Brief 1.
Rewrite the paragraph of the myocarditis abstract that begins "SUBJECTS AND METHODS: A study group" as a short bulleted list that keeps its main facts.
Brief 2.
Please reproduce the stretch of the myocarditis abstract from "AIM: To determine" through "myocardial morphological examination.".

Text segment.
•••
AIM: To determine the diagnostic value of different clinical, laboratory, and instrumental signs in the diagnosis of myocarditis in patients with the picture of idiopathic arrhythmias, dilated cardiomyopathy (DCM) and in a comparison group when comparing with myocardial morphological examination.

SUBJECTS AND METHODS: A study group included 100 patients (35 women; mean age, 44.7±12.5 years) with idiopathic arrhythmias (n=20) and DCM as a syndrome (n=100). All underwent myocardial morphological examination: endomyocardial biopsy (EMB) (n=71), intraoperative biopsy (n=13), study of the explanted heart (n=6), and autopsy (n=11). A comparison group consisted of 50 patients (25 women; mean age, 53.7±11.7 years) with non-inflammatory diseases of the heart (left ventricular end-diastolic dimension <6.0 cm, ejection fraction >50%) who underwent open-heart surgery (n=47), EMB (n=2), or autopsy (n=1). The investigators also performed polymerase chain reaction for cardiotropic viral DNA in the blood and myocardium, anticardiac antibody (ACA) identification, myocardial scintigraphy (n=26), coronary angiography (n=47), magnetic resonance imaging (MRI) (n=25), and multislice computed tomography of the heart (n=45). The diagnostic value of the extended spectrum of clinical, laboratory, and instrumental markers for myocarditis was estimated.
•••
Supplied records.

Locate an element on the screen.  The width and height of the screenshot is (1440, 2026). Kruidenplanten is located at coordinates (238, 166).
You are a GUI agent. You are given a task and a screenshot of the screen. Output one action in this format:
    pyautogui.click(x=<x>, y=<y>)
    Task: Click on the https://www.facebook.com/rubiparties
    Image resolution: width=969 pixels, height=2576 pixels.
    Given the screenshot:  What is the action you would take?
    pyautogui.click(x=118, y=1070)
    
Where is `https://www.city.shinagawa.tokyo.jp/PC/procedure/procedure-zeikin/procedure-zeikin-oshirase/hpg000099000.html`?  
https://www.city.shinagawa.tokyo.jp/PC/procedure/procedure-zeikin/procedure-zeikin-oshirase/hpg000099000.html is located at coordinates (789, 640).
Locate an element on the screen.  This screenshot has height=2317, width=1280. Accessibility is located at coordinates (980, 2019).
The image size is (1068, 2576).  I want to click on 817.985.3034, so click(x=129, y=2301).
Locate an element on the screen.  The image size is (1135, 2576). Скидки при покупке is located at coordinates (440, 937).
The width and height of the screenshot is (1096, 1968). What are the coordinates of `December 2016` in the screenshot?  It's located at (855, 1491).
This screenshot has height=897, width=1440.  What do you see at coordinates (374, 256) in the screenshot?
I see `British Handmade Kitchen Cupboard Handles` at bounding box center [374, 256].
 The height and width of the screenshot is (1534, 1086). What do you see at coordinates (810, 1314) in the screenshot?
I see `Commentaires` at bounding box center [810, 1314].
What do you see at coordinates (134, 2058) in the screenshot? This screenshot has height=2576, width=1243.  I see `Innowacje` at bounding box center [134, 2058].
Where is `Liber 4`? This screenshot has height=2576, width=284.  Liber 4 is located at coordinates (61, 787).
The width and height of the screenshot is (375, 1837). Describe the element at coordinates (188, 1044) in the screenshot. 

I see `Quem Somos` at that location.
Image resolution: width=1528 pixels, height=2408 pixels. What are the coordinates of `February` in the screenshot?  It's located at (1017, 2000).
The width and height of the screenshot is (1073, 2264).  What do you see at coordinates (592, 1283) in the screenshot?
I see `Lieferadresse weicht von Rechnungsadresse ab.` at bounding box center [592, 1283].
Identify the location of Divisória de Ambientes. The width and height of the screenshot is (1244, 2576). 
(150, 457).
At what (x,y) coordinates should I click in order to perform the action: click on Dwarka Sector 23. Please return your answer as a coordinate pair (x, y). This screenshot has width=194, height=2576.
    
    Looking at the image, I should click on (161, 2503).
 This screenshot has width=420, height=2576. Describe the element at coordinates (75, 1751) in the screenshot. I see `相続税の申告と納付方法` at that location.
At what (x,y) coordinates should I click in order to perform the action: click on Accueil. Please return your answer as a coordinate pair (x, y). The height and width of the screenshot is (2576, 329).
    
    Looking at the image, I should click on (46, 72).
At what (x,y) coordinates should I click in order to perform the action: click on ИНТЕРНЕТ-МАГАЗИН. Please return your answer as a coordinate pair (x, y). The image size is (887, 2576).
•••
Task response 1.
- Study group: 100 patients (35 women; mean age, 44.7±12.5 years) with idiopathic arrhythmias (n=20) and DCM as a syndrome (n=100).
- Morphological examination of the myocardium in all study patients: endomyocardial biopsy (EMB) (n=71), intraoperative biopsy (n=13), study of the explanted heart (n=6), autopsy (n=11).
- Comparison group: 50 patients (25 women; mean age, 53.7±11.7 years) with non-inflammatory heart diseases (left ventricular end-diastolic dimension <6.0 cm, ejection fraction >50%). They had open-heart surgery (n=47), EMB (n=2), or autopsy (n=1).
- Additional tests:
  - polymerase chain reaction for cardiotropic viral DNA in blood and myocardium
  - anticardiac antibody identification
  - myocardial scintigraphy (n=26)
  - coronary angiography (n=47)
  - MRI (n=25)
  - multislice computed tomography of the heart (n=45)
- The study estimated the diagnostic value of an extended range of clinical, laboratory, and instrumental markers for myocarditis.

Task response 2.
AIM: To determine the diagnostic value of different clinical, laboratory, and instrumental signs in the diagnosis of myocarditis in patients with the picture of idiopathic arrhythmias, dilated cardiomyopathy (DCM) and in a comparison group when comparing with myocardial morphological examination.